In response to this assessment, a detailed Environmental Management Plan (EMP) has been developed, incorporating short-, medium- and long-term measures. Proposed actions include the modernization of thermal equipment, the introduction of energy-efficient technologies, the partial electrification of the logistics fleet, the substitution of high-GWP (global warming potential) refrigerants, and the implementation of an industrial waste recycling system. These measures are aligned with Cameroon’s climate objectives and the commitments made under the Paris Agreement.

However, the study has certain limitations. The availability of primary data, particularly on fugitive emissions and specific consumption per piece of equipment, remains partial. Furthermore, the economic costs of implementing the proposed measures have not been assessed in this study, thus limiting the ability to prioritise actions according to their cost-effectiveness. It therefore seems essential, as a follow-up to this research, to carry out a comprehensive financial assessment of the Environmental Management Plan. This should include cost–benefit analyses, return on investment times, and opportunities for access to green financing (climate funds, preferential credit lines, carbon offset mechanisms).
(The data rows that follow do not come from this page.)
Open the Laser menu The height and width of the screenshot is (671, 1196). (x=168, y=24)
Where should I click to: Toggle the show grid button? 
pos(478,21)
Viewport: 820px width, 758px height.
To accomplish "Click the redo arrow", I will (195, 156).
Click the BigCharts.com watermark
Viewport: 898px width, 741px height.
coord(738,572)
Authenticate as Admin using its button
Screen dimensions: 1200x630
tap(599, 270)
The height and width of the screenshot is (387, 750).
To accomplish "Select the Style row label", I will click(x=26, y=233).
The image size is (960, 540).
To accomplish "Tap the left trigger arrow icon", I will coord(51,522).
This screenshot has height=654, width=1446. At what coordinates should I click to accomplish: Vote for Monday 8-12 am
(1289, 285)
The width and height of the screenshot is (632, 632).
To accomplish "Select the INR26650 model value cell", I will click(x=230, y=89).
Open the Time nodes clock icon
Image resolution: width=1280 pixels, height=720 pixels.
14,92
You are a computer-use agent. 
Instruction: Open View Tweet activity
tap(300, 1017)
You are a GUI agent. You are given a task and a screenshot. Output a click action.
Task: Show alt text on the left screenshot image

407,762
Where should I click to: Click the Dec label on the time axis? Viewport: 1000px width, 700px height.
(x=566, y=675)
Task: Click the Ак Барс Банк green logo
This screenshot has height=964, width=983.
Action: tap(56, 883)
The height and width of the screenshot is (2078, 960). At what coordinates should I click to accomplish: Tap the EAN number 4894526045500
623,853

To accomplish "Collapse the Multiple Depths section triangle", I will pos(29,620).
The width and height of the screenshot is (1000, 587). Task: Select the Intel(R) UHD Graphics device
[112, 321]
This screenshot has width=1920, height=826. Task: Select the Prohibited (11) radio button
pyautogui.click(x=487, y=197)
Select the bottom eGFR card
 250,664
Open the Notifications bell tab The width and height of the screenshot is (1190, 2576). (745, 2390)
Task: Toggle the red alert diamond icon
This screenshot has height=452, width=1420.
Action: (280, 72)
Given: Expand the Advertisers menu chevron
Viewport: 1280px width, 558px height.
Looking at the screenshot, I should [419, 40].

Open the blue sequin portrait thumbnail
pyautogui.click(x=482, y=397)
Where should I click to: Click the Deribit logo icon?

Such a financial component would not only support managerial decisions but also strengthen the case for low-carbon industrialisation in sub-Saharan Africa.

Ultimately, the approach adopted by BOCOM Petroleum constitutes a crucial methodological and strategic reference for the decarbonization of industrial companies in middle-income African countries. Its transposition to other companies in the oil sector could contribute significantly to achieving Cameroon’s nationally determined contributions (NDCs), while positioning the company in a dynamic of environmental performance and sustainable innovation. Future research should also focus on integrating techno-economic analyses, including cost–benefit assessments, investment requirements, and implementation timelines.